La responsabilité administrative en débat : une responsabilité éclatée

20 Il ne subsiste plus aujourd’hui que de rares îlots d’irresponsabilité du fait d’une extension considérable de la responsabilité administrative qui peut difficilement s’expliquer par la seule défense des droits de l’homme. Certes, historiquement la mise en jeu de la responsabilité administrative, compte tenu du positionnement de l’administration dans l’État, marque la fin de la sacralisation de la souveraineté de l’État et sa pleine sécularisation. Pour autant, si cet élément a constitué un enjeu historique fort et donné une signification emblématique au développement de la réflexion sur la responsabilité administrative comme limitation de l’État par le droit, cette étape est maintenant historiquement dépassée. Ce ne sont plus les mêmes enjeux auxquels sont confrontées nos sociétés démocratiques, ou plus exactement leur formulation ne peut se faire dans les mêmes termes. Il n’est certes pas question d’en finir avec les droits des personnes au nom d’impératifs de bonne gestion en particulier. Mais le problème est bien plus de combiner la protection des droits telle qu’elle peut ressortir d’une philosophie libérale classique avec l’efficacité dans l’action dans le traitement des problèmes publics. Ainsi est‑on passé d’objectifs généraux d’encadrement des conduites à des objectifs spécifiques de production d’actions publiques sans que pour autant ceux‑ci soient toujours très clairs.

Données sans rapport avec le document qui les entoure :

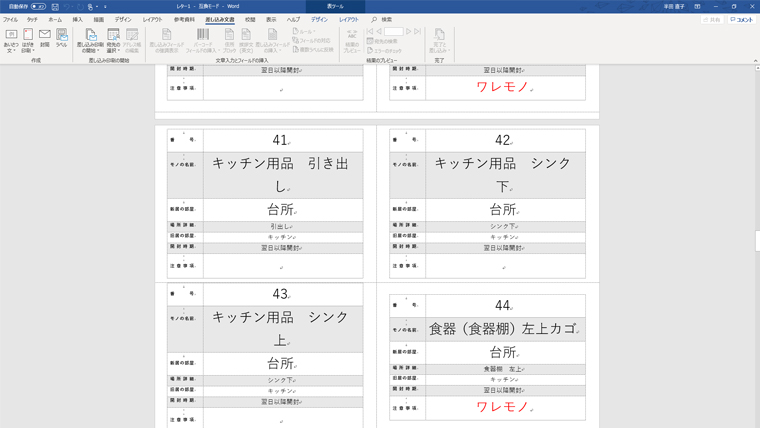Viewport: 760px width, 428px height.
Task: Click the あいさつ文 (greeting) icon
Action: click(x=11, y=39)
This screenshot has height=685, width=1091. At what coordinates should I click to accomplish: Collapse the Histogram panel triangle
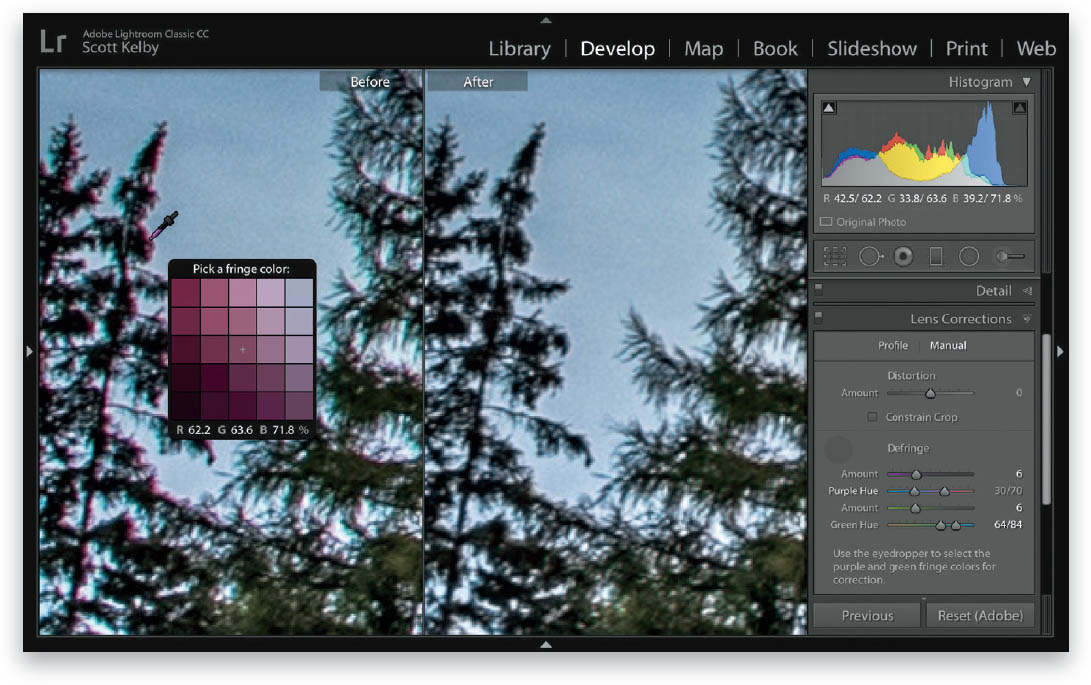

21 Si le droit constitue l’institutionnalisation de l’intervention publique, son développement ne peut que suivre les variations de celle‑ci. L’observation rapide et la lecture des juristes montrent en effet que le droit de la responsabilité est un complexe de principes, de règles et de techniques qui s’est construit dans le temps au gré des interventions des pouvoirs publics. Le même concept recouvre une très grande diversité de situations. Il est difficile de parler d’un droit de la responsabilité parfaitement intégré et le vieux rêve d’un droit général de la responsabilité s’est rapidement effondré (Dupuy, 2003 ; Deguergue, 2003). Même si, entre responsabilité pour faute et responsabilité sans faute, il existe de nombreux « états intermédiaires », il est clair que la responsabilité sans faute, en s’épargnant la recherche d’une faute et ainsi d’une imputation causale précise, ne pouvait que favoriser l’extension considérable de la responsabilité au risque de l’incohérence.

22 La responsabilité pour faute correspond assez clairement, et classiquement pourrions‑nous dire, à la logique de production des organisations publiques où des usagers peuvent demander réparation d’un dommage causé par un mauvais fonctionnement de nature organisationnelle. C’est là une application assez mécanique qui ne paraît pas problématique, dans son principe tout au moins. Il est clair bien évidemment que l’accroissement de l’intervention de l’État et donc de ses administrations multiplient les opportunités de litiges que ce soit suite à des erreurs de gestion ou à l’inapplication des lois et décrets. L’administration a une obligation sinon de résultat tout au moins d’effectivité.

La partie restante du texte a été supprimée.